Meatballs And Noodles Monte Carlo
|Ground chuck||1 Pound|
|Dry bread crumbs||1⁄4 Cup (4 tbs)|
|Chopped onion||1⁄3 Cup (5.33 tbs)|
|Evaporated milk||2⁄3 Cup (10.67 tbs)|
|Butter||1⁄4 Cup (4 tbs)|
|Canned tomato juice||40 Ounce (Two No.2 Cans)|
|Spaghetti sauce mix||1 Tablespoon (1 Envelope)|
|Water||1 Cup (16 tbs)|
|Noodles||8 Ounce (1 Package)|
|Sliced pitted ripe olives||1⁄2 Cup (8 tbs)|
Combine the ground chuck, bread crumbs, onion, salt, pepper and evaporated milk in a medium-sized mixing bowl and mix lightly but thoroughly.

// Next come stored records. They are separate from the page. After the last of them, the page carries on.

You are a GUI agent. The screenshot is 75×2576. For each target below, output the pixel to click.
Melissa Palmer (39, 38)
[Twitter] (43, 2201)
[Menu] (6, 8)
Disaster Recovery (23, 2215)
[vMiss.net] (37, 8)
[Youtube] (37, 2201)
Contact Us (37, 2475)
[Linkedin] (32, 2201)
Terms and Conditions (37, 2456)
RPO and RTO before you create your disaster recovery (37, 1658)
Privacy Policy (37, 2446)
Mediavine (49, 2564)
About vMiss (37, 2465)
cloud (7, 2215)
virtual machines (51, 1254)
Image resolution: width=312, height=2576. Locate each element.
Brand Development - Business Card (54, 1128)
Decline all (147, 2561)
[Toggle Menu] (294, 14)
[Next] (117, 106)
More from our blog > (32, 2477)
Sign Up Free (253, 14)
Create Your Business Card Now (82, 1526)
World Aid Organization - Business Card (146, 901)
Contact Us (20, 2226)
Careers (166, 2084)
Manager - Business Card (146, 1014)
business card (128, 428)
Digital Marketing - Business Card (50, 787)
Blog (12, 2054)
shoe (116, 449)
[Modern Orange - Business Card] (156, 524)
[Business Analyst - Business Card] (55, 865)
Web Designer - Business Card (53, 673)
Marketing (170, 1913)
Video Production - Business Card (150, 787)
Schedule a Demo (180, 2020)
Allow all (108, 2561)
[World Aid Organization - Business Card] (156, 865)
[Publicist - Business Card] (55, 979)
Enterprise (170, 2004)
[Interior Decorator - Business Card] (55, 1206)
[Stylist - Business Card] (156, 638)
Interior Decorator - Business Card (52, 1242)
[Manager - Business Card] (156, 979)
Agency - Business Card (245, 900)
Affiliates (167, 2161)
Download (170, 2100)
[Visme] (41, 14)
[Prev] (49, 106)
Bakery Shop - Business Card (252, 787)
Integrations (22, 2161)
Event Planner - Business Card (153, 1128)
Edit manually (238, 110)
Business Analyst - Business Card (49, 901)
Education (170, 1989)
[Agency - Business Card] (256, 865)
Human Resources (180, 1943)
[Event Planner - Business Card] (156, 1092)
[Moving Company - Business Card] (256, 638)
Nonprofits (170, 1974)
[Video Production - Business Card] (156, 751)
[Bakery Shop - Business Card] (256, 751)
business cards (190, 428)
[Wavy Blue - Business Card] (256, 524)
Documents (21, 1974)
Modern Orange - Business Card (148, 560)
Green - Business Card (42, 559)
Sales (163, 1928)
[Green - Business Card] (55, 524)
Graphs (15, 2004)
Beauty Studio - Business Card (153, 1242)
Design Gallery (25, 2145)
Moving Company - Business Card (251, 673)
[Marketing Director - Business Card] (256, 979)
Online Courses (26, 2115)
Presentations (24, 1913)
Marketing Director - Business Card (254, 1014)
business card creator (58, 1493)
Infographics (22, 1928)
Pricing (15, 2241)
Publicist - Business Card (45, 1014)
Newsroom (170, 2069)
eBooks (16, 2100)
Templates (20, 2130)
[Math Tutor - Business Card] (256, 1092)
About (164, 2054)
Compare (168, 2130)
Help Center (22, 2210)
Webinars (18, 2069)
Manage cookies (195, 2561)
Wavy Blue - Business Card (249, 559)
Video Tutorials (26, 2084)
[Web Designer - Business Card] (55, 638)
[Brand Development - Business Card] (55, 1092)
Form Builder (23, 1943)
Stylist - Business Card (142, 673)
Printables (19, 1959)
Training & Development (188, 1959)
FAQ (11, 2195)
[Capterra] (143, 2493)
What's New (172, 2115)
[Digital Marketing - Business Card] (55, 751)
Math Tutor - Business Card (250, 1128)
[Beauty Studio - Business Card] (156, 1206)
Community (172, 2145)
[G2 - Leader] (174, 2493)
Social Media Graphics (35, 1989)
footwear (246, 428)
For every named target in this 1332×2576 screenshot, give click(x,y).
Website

Shape mixture into 12 meatballs.
Melt the butter in a large skillet over medium heat, then add the meatballs and brown evenly on all sides.
Push to one side of skillet and add the tomato juice.
Stir in the spaghetti sauce mix and water, blending well.
Bring to a boil and stir in the noodles and olives.
Cover and reduce the heat.
Simmer for 15 minutes or until noodles are tender, stirring occasionally.